Abstract:Content-based image retrieval (CBIR) has the potential to significantly improve diagnostic aid and medical research in radiology. Current CBIR systems face limitations due to their specialization to certain pathologies, limiting their utility. In response, we propose using vision foundation models as powerful and versatile off-the-shelf feature extractors for content-based medical image retrieval. By benchmarking these models on a comprehensive dataset of 1.6 million 2D radiological images spanning four modalities and 161 pathologies, we identify weakly-supervised models as superior, achieving a P@1 of up to 0.594. This performance not only competes with a specialized model but does so without the need for fine-tuning.

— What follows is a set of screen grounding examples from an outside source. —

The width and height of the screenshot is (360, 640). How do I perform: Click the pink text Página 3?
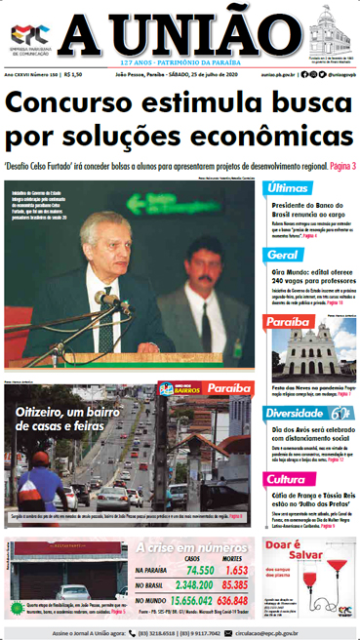coord(335,166)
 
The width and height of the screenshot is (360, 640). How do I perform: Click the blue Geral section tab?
coord(284,255)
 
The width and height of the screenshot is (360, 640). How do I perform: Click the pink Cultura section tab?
coord(288,479)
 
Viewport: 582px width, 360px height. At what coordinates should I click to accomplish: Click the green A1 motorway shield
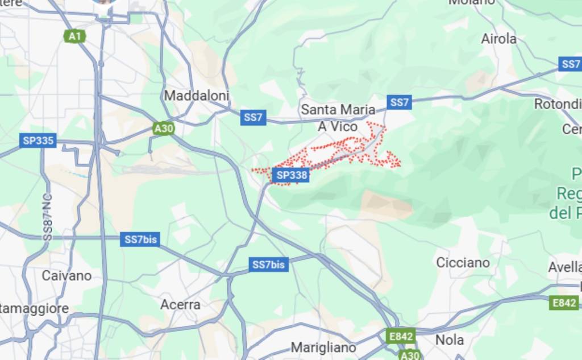coord(74,36)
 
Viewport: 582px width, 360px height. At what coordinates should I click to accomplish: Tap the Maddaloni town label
coord(196,96)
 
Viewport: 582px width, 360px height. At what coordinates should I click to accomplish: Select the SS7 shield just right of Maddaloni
coord(253,118)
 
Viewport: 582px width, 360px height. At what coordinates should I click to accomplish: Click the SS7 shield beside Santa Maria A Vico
coord(400,102)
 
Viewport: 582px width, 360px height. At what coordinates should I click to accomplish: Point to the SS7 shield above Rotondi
coord(570,64)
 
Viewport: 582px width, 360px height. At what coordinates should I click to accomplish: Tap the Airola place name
coord(498,39)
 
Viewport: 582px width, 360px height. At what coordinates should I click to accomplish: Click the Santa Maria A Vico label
coord(338,117)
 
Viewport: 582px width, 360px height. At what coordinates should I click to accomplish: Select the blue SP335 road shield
coord(38,140)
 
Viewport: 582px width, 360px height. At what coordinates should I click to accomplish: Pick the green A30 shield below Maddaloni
coord(164,129)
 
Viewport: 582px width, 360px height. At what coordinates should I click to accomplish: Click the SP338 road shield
coord(292,176)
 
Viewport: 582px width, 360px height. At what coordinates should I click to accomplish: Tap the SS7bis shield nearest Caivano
coord(140,239)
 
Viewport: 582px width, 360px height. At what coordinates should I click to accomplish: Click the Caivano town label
coord(66,275)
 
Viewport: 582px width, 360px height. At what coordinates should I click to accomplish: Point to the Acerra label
coord(180,305)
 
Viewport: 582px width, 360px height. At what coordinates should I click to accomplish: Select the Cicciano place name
coord(463,263)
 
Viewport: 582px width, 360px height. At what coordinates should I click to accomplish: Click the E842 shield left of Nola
coord(401,336)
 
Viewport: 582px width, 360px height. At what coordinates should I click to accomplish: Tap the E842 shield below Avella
coord(564,303)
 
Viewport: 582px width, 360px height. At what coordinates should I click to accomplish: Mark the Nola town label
coord(449,340)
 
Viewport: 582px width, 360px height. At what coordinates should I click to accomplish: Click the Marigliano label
coord(323,347)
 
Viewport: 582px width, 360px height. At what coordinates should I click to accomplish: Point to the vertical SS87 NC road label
coord(48,217)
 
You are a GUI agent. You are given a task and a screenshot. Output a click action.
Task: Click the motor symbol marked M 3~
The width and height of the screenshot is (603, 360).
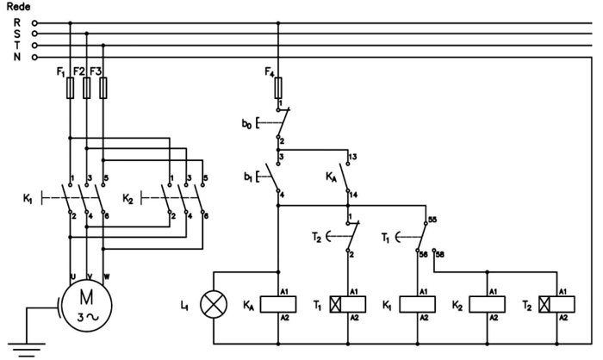tap(86, 305)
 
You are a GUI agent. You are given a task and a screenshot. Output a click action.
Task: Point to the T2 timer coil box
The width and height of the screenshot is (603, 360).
tap(558, 304)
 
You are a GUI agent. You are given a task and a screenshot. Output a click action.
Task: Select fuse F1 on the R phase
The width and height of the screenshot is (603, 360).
tap(70, 89)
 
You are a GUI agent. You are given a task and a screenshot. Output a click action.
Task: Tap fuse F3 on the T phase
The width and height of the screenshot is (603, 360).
tap(103, 89)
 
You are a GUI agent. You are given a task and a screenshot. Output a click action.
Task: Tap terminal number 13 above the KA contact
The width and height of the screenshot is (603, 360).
tap(352, 157)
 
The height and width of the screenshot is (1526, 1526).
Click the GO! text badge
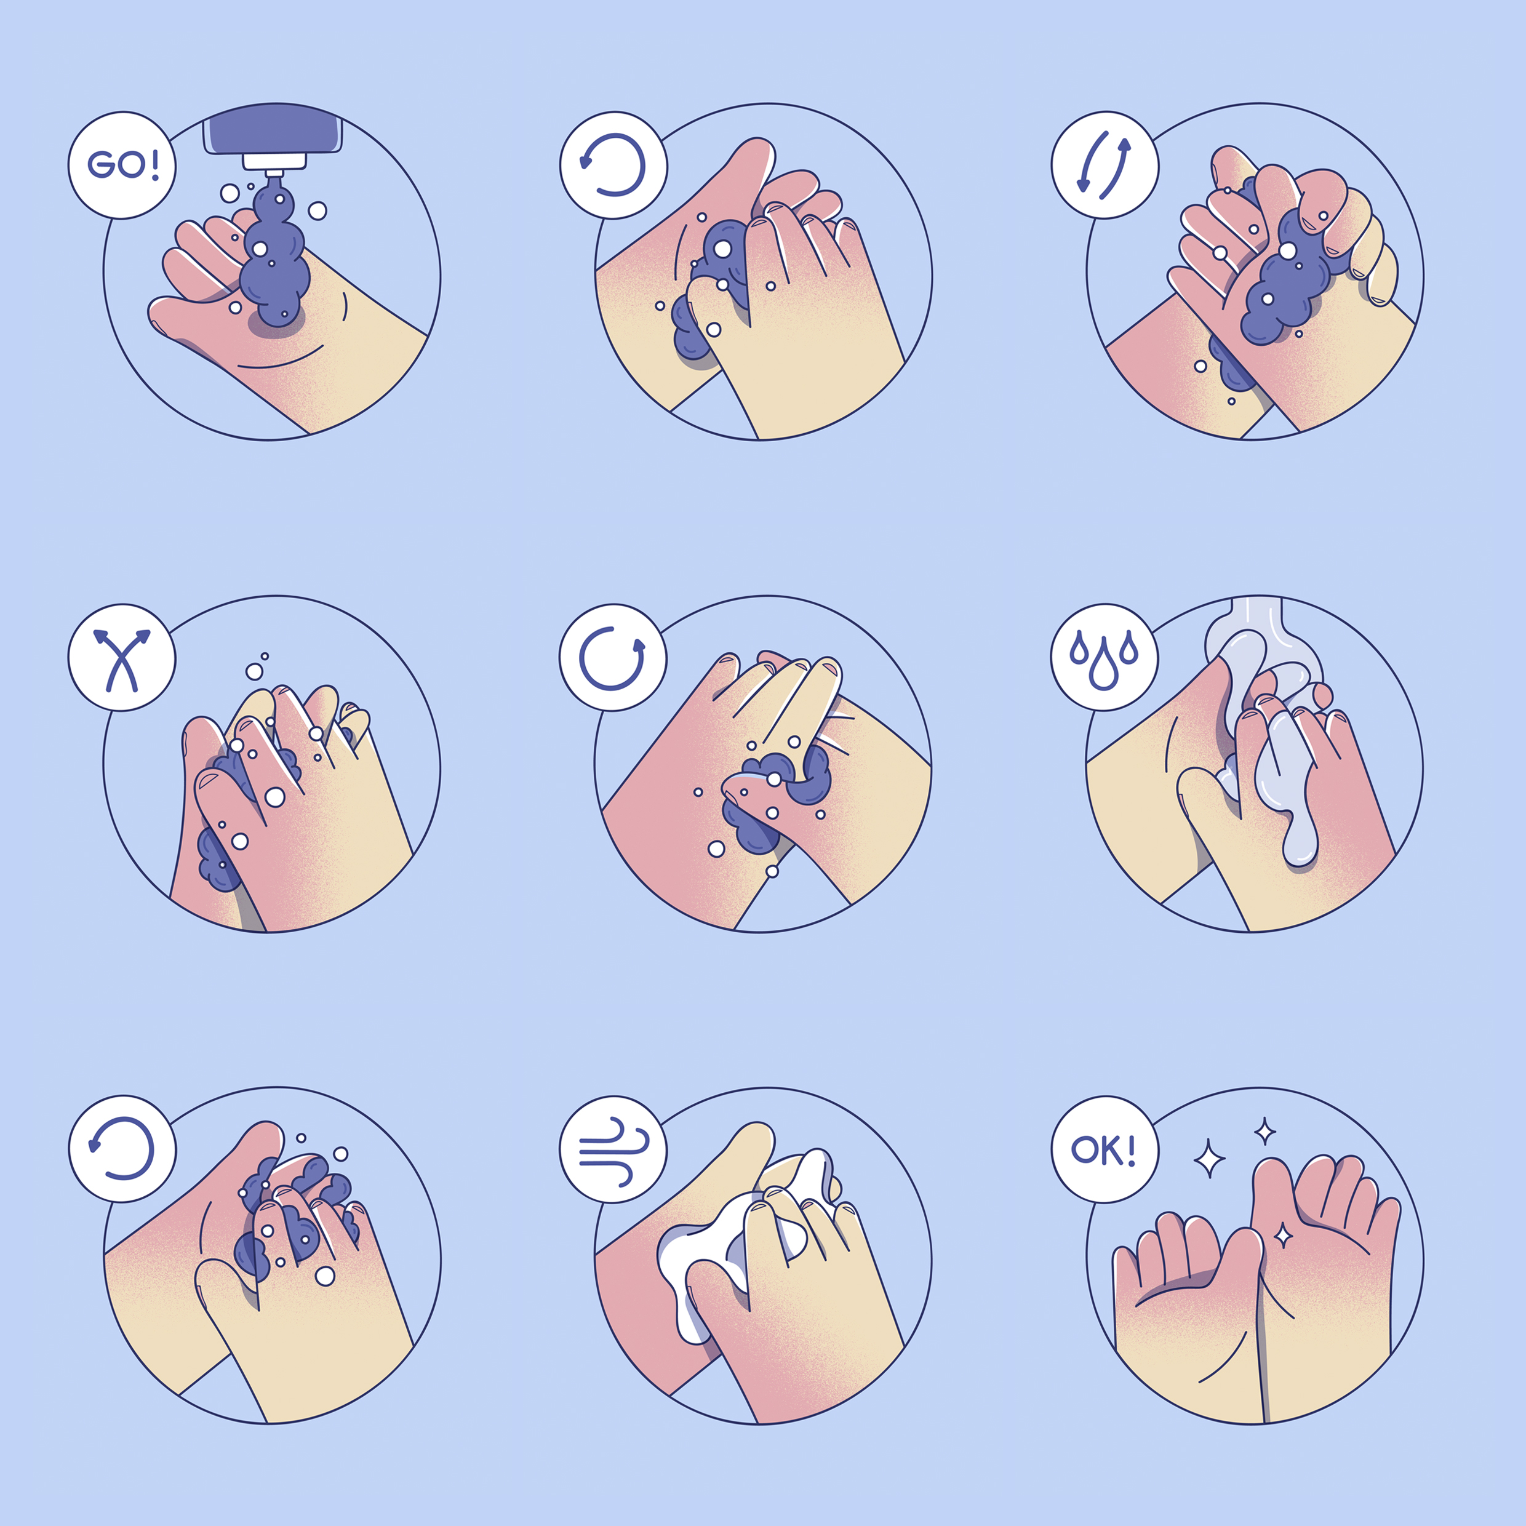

Our analysis further explores the challenges in retrieving pathological versus anatomical structures, indicating that accurate retrieval of pathological features presents greater difficulty. Despite these challenges, our research underscores the vast potential of foundation models for CBIR in radiology, proposing a shift towards versatile, general-purpose medical image retrieval systems that do not require specific tuning.